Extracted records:
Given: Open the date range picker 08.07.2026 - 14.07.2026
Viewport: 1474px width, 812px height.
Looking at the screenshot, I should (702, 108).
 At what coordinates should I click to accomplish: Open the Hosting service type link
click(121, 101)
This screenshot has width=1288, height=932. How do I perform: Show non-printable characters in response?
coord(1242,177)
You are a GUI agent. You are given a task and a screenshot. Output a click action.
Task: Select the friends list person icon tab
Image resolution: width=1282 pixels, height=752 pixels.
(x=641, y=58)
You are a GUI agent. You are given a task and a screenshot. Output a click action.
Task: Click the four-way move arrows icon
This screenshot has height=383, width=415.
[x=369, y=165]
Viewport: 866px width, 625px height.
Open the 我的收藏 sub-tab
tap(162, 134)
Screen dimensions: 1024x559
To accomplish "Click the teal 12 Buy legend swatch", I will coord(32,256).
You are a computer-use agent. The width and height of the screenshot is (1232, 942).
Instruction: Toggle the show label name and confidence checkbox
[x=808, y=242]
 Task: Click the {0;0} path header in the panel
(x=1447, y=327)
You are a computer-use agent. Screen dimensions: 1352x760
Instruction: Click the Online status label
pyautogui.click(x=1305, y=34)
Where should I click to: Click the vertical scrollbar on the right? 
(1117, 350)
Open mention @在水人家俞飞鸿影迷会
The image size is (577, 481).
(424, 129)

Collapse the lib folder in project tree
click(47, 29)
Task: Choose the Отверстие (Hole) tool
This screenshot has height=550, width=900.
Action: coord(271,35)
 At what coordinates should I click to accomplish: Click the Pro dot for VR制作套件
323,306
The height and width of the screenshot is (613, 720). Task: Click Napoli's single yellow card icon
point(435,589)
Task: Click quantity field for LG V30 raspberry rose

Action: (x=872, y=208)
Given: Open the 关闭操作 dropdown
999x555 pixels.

Activity:
What is needed is an exact copy of all the records.

Answer to this exercise:
Given: Open the date range picker 08.07.2026 - 14.07.2026
Viewport: 1474px width, 812px height.
Looking at the screenshot, I should (702, 108).
 At what coordinates should I click to accomplish: Open the Hosting service type link
click(121, 101)
This screenshot has width=1288, height=932. How do I perform: Show non-printable characters in response?
coord(1242,177)
You are a GUI agent. You are given a task and a screenshot. Output a click action.
Task: Select the friends list person icon tab
Image resolution: width=1282 pixels, height=752 pixels.
(x=641, y=58)
You are a GUI agent. You are given a task and a screenshot. Output a click action.
Task: Click the four-way move arrows icon
This screenshot has height=383, width=415.
[x=369, y=165]
Viewport: 866px width, 625px height.
Open the 我的收藏 sub-tab
tap(162, 134)
Screen dimensions: 1024x559
To accomplish "Click the teal 12 Buy legend swatch", I will coord(32,256).
You are a computer-use agent. The width and height of the screenshot is (1232, 942).
Instruction: Toggle the show label name and confidence checkbox
[x=808, y=242]
 Task: Click the {0;0} path header in the panel
(x=1447, y=327)
You are a computer-use agent. Screen dimensions: 1352x760
Instruction: Click the Online status label
pyautogui.click(x=1305, y=34)
Where should I click to: Click the vertical scrollbar on the right? 
(1117, 350)
Open mention @在水人家俞飞鸿影迷会
The image size is (577, 481).
(424, 129)

Collapse the lib folder in project tree
click(47, 29)
Task: Choose the Отверстие (Hole) tool
This screenshot has height=550, width=900.
Action: coord(271,35)
 At what coordinates should I click to accomplish: Click the Pro dot for VR制作套件
323,306
The height and width of the screenshot is (613, 720). Task: Click Napoli's single yellow card icon
point(435,589)
Task: Click quantity field for LG V30 raspberry rose

Action: (x=872, y=208)
Given: Open the 关闭操作 dropdown
999x555 pixels.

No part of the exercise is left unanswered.